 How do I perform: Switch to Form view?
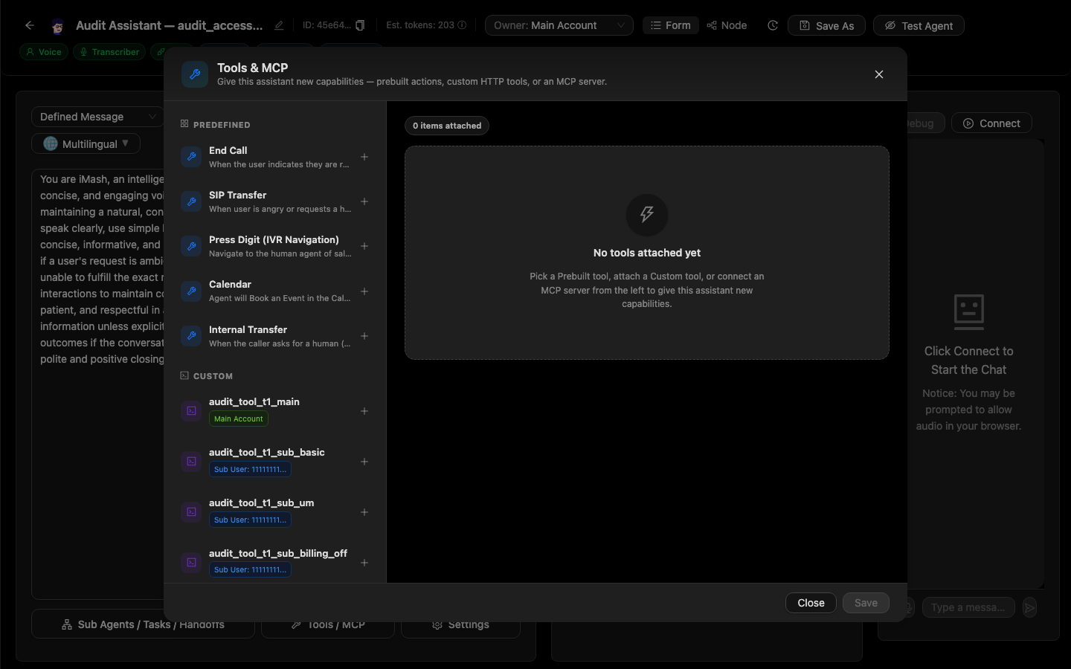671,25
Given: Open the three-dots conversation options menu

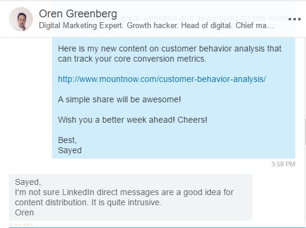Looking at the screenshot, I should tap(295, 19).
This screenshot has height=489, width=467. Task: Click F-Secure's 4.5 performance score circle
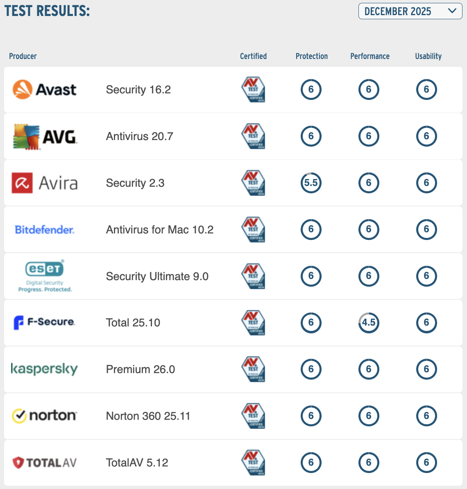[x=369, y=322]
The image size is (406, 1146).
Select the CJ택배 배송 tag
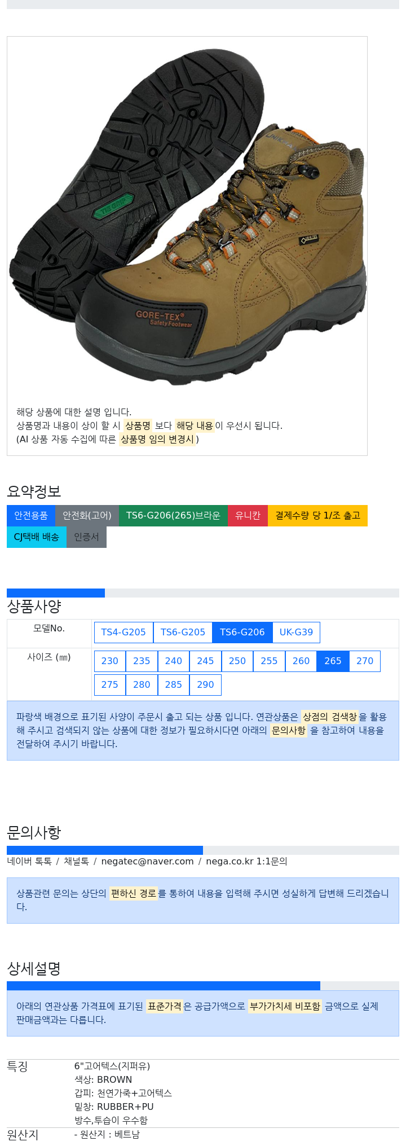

........

§ **Your instructions**: All lines from the one that contains "This screenshot has" through the last line of the data should be retyped exactly, with the pictures left out.

§ **Output of the task**:
This screenshot has height=489, width=467. Task: Click F-Secure's 4.5 performance score circle
[x=369, y=322]
The image size is (406, 1146).
Select the CJ택배 배송 tag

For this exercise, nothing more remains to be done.